LEAVING the work mindset

girl in white and black shirt holding baby in white onesie
Photo by Charles Deluvio
  • Physically signal that the work day has ended. This can be a variety of things but once you do it, you can’t turn back. Similar to your morning “commute”, this physical thing will help you leave work behind. A few suggestions for what you can do as this signal:
    • Meditate. I’ve been trying this one out and it’s really nice, especially because morning meditation always felt nice until I had to start working. Ending the workday with meditation is a nice way to ease out of that mental headspace because you’re so conscientiously changing your mental state.
    • Put on workout clothes and exercise. This is especially good for those of you who are used to working out right after work, but the simple act of changing your clothes alone helps. Exercise itself also does a lot to change your mental state.
    • Take a shower. I recall Ingrid Nilsen saying this was her end of work signal, because she was washing away the workday. I like this idea of having a physical stimulus and the washing of the workday, and showers can be pretty powerful for that. If you don’t want to add another shower to your day or move your morning/evening shower, might I suggest
    • Splash your face with water or do a bit of skincare. Washing your face after work can be just as powerful as taking a full shower, especially if you splash some cool water to refresh yourself after a long day. Sometimes, I’ll do a simple skincare routine of cleansing and moisturizing to really signal that my work face is gone.
    • Start dinner. It is really difficult to let yourself get sucked back into work if you are chopping vegetables or stirring something at the stove. Focus on feeding yourself and/or your family, leave work behind.
    • Light a (scented) candle. Scent is really powerful, so if you can associate home or not-working with a scent, it will have a huge effect on your mental state, even if you are only smelling it for a few minutes.
  • Leave the work behind. Log out of Slack. Log out of your work email. Keep it off your phone, if you can. Turn off your work laptop instead of just putting it to sleep. Or close the work laptop and put it away entirely, in a drawer or in a backpack. Put away any of the workstation props you set out at the beginning of the day. Maybe even replace them with some home station props instead.

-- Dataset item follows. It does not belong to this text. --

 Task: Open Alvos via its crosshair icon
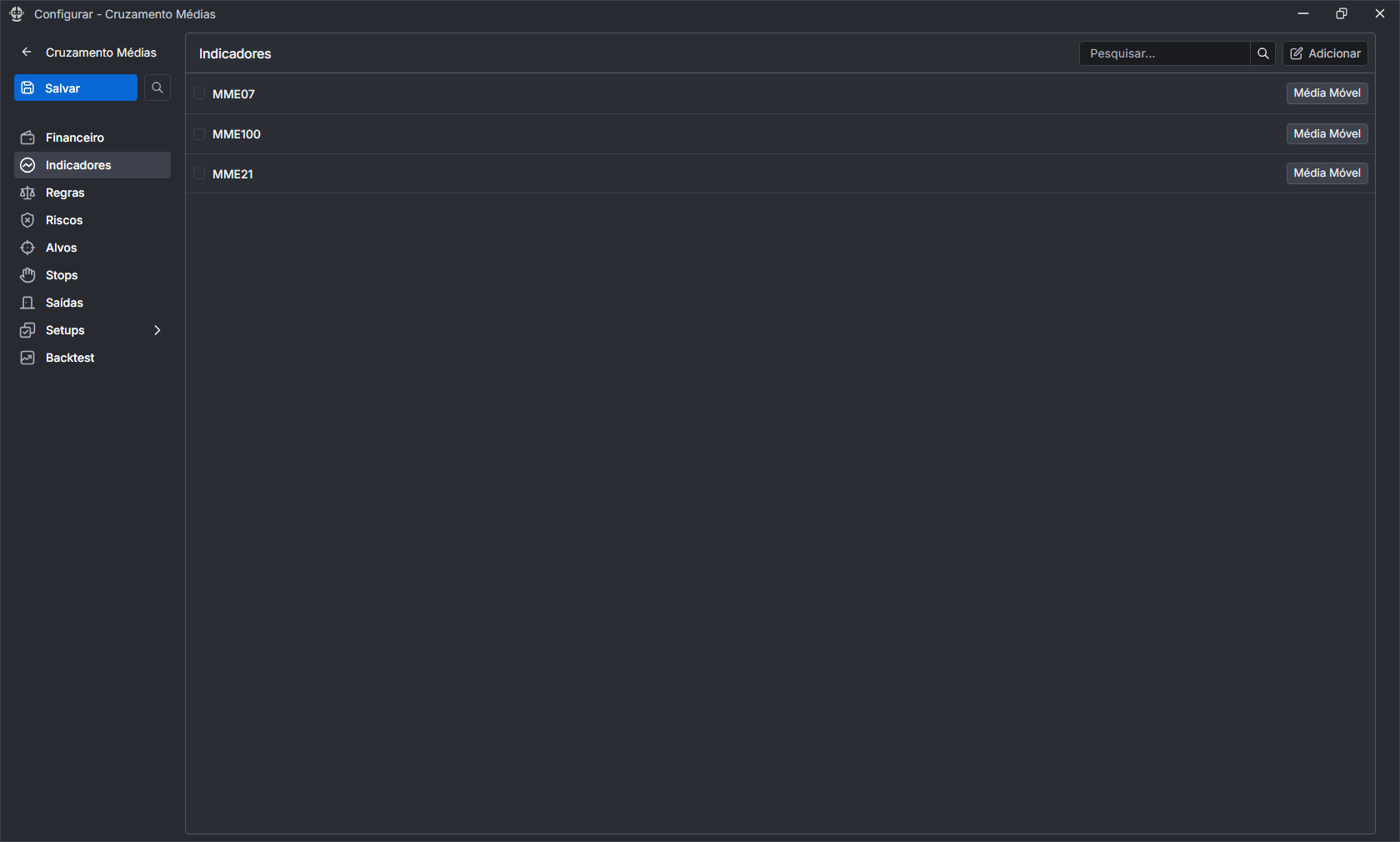coord(28,248)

Obviously, my strategy hinges on a certain amount of allowances from your job, and of course, the foremost one being that you can work from home at all.

My hope is that this 3-pronged strategy helps you find a balance that resembles the one you had before your office was shut down. If you are finding that this is actually more separation of work and home than you had previously, and you’re enjoying that, keep that in mind and try to adapt these techniques if/when you return to the office.

I’m still working on this so please let me know if you have any specific tips for working from home successfully! I’ll admit I don’t follow all the advice up here all the time, so this blog post is mostly me nagging myself.